**TASK INSTRUCTIONS:**
Repeat only the lines from the one containing "Select falling edge trigger icon" to the final line below, exactly as they read, and leave every picture out.

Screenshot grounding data
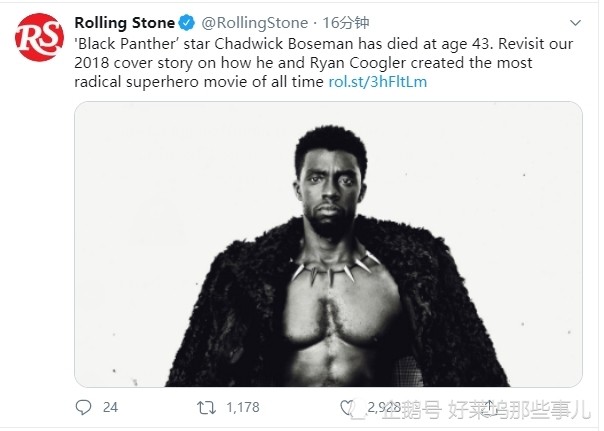Click the retweet count 1,178
604x431 pixels.
click(x=242, y=407)
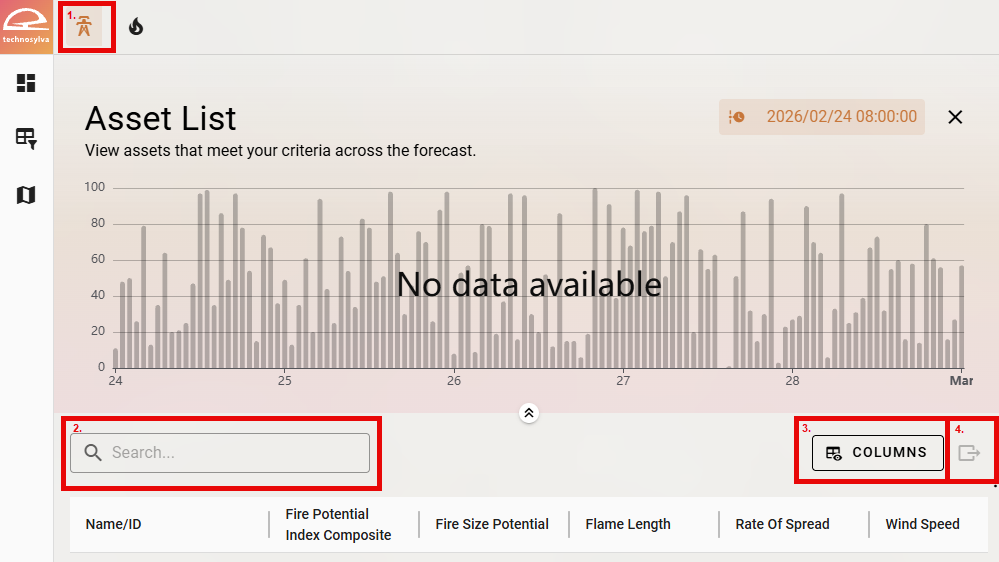
Task: Click the Columns button
Action: point(877,453)
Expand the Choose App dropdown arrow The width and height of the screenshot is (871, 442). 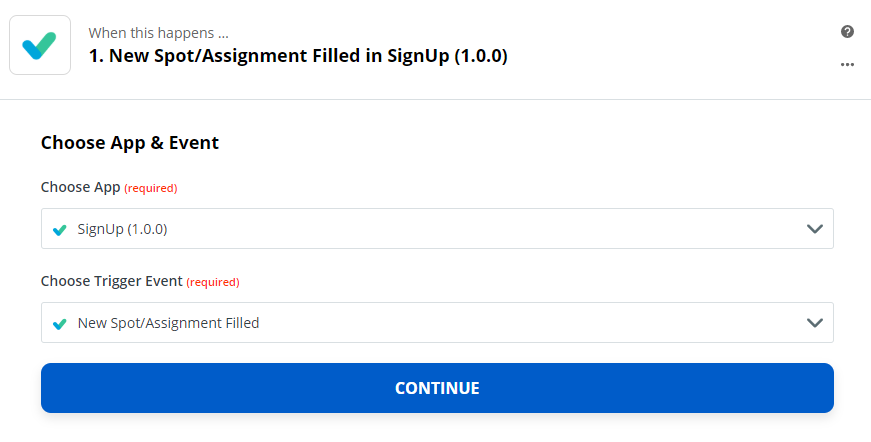click(815, 229)
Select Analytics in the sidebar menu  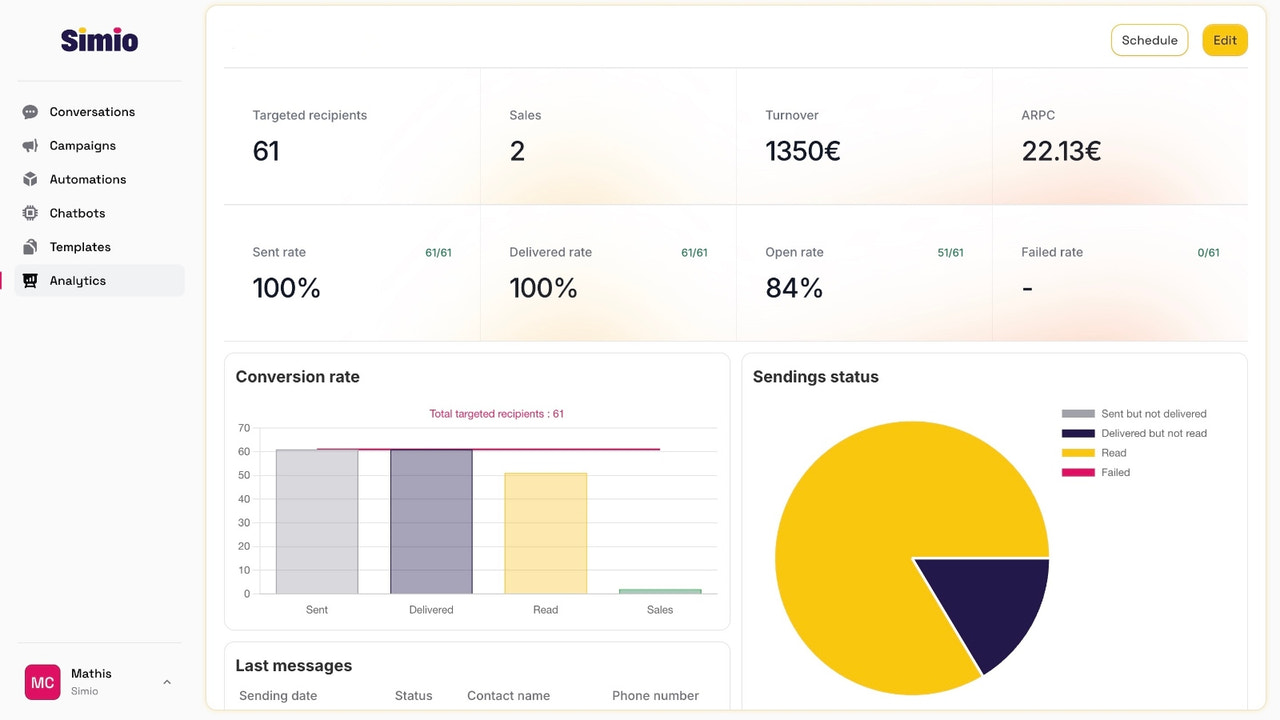point(80,280)

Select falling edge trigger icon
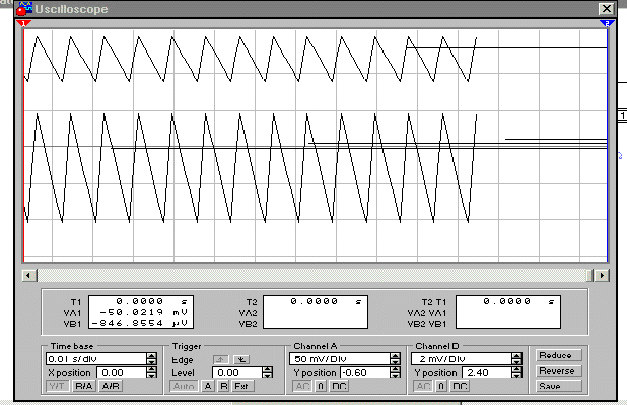pyautogui.click(x=241, y=357)
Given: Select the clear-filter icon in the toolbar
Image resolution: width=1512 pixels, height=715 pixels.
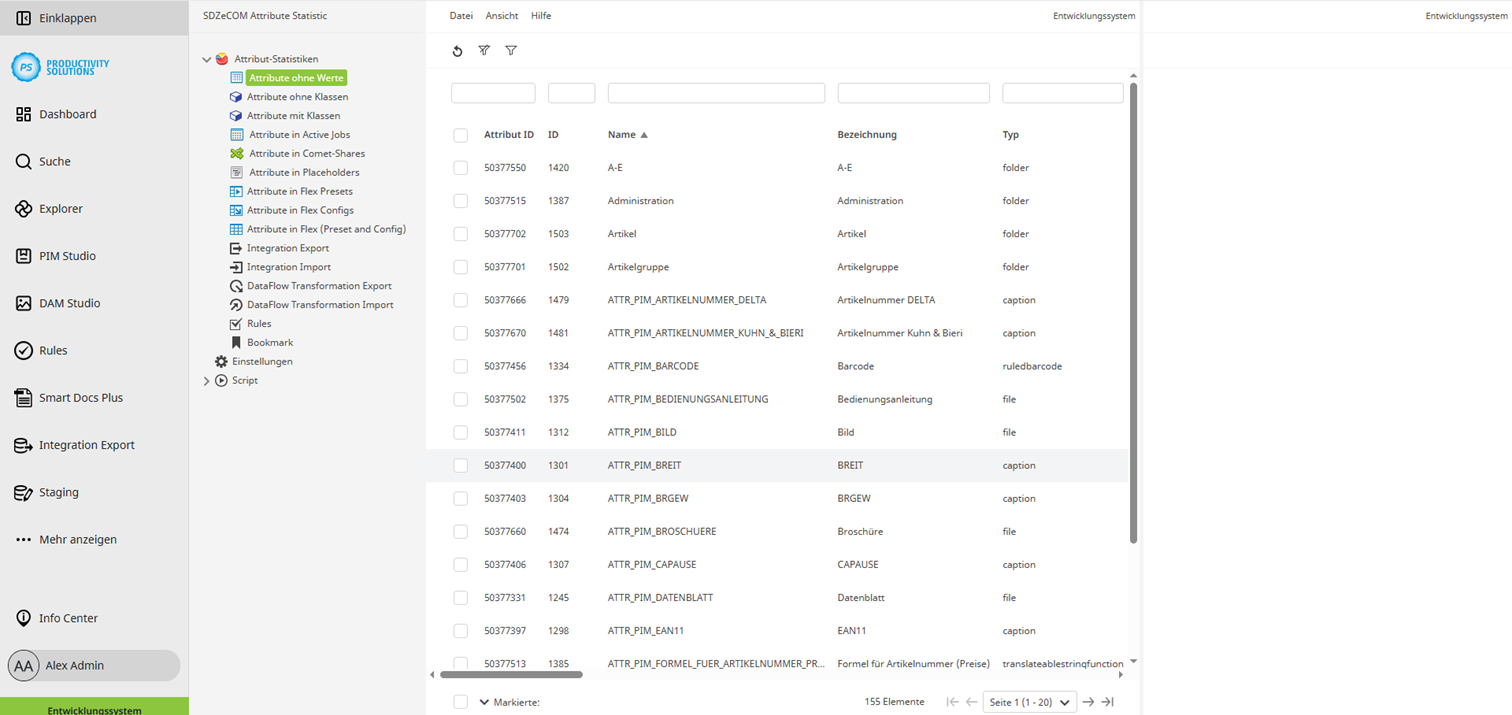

**RESPONSE TO THIS EXERCISE:**
Select falling edge trigger icon
pyautogui.click(x=241, y=357)
Given: Select the clear-filter icon in the toolbar
Image resolution: width=1512 pixels, height=715 pixels.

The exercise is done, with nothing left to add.